Automatically compute gradients to incrementally learn decision boundaries.

25 minutes

## Overview

In this lab, you will explore how you can use JAX to compute gradients automatically, a process known as **automatic differentiation** (or **autodiff** for short). You will use the automatically computed gradients to repeatedly make updates to the decision boundary of a binary classifier until it perfectly separates the two classes.





### What you will learn:

By the end of this lab, you will:
* Compute gradients with JAX.
* Investigate how these gradients can be used to update the parameters of a model.

### Tasks

For this activitiy, you will reuse the dataset from the earlier activities where each data point is a two-dimensional prompt embedding. The model's task is to  predict the next token ("food" or "water"). As a model, you will use a single-neuron neural network with a sigmoid activation function.

**In this lab, you will**:
* Load the dataset of 2-dimensional embeddings.
* Manually define the model computations and loss function using functions from JAX.
* Automatically compute the gradients of this model.
* Observe how the decision boundary shifts as you are making updates.

All of these steps are described in detail in the following sections.

## How to use Google Colaboratory (Colab)

Google Colaboratory (also known as Google Colab) is a platform that allows you to run Python code in your browser. The code is written in *cells* that are executed on a remote server.

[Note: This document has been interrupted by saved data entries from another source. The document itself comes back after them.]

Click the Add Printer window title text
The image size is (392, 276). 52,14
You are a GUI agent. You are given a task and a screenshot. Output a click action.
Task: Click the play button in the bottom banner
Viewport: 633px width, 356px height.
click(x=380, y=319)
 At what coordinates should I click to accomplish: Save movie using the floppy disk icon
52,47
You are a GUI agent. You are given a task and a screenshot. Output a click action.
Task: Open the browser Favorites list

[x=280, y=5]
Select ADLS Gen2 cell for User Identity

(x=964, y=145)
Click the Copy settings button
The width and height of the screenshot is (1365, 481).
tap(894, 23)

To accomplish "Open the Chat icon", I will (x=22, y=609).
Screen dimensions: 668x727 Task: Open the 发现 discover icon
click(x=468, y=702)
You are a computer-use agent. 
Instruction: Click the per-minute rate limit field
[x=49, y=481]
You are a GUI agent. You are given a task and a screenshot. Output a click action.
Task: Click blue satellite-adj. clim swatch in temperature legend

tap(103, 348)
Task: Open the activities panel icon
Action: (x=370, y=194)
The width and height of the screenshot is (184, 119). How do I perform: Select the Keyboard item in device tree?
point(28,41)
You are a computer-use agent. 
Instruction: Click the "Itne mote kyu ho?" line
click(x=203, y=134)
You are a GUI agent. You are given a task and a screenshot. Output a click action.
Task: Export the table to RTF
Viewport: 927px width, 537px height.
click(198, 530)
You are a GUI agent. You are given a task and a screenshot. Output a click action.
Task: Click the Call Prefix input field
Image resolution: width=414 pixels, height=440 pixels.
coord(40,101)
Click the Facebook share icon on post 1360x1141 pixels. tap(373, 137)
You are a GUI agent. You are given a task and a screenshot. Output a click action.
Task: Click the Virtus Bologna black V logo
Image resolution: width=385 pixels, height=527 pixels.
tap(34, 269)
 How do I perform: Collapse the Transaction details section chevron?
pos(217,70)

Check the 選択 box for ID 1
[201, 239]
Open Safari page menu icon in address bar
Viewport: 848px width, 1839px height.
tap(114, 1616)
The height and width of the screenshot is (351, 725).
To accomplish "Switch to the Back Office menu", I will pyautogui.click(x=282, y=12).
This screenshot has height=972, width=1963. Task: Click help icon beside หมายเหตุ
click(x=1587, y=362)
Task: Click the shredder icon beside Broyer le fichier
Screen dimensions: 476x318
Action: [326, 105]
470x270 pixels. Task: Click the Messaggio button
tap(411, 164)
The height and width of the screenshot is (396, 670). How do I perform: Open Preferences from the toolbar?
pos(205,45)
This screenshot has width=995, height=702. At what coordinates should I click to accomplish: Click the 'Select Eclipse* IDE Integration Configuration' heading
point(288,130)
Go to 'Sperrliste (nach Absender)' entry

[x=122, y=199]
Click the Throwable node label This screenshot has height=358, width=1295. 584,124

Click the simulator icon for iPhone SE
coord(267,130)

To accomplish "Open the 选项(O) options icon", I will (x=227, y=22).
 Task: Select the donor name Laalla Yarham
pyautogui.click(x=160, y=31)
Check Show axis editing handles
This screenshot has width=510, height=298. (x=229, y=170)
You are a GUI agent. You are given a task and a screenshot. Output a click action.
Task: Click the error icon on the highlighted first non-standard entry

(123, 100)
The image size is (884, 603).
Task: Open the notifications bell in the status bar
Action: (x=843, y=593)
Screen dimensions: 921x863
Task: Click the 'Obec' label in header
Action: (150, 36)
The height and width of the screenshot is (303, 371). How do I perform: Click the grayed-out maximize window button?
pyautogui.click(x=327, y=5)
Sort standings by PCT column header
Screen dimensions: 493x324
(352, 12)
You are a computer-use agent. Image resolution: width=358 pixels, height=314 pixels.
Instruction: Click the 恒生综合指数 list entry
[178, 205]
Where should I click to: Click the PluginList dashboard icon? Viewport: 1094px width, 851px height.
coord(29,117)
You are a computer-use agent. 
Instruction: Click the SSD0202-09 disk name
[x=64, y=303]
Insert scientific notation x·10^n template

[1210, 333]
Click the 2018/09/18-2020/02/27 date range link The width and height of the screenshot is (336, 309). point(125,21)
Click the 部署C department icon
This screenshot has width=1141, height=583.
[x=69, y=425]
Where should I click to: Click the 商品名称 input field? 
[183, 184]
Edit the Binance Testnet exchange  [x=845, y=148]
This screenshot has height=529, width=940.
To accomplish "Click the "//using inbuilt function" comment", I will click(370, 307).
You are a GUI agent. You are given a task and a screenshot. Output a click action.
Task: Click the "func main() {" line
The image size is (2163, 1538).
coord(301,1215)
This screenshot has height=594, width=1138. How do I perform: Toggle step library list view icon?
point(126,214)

To run a cell, hover over a cell and click on the `run` button to its left. The run button is the circle with the triangle (▶). Alternatively, you can also click on a cell and use the keyboard combination Ctrl+Return (or ⌘+Return if you are using a Mac).

To try this out, run the following cell. This should print today's day of the week below it.

In [None]:
from datetime import datetime

print(f"Today is {datetime.today():%A}.")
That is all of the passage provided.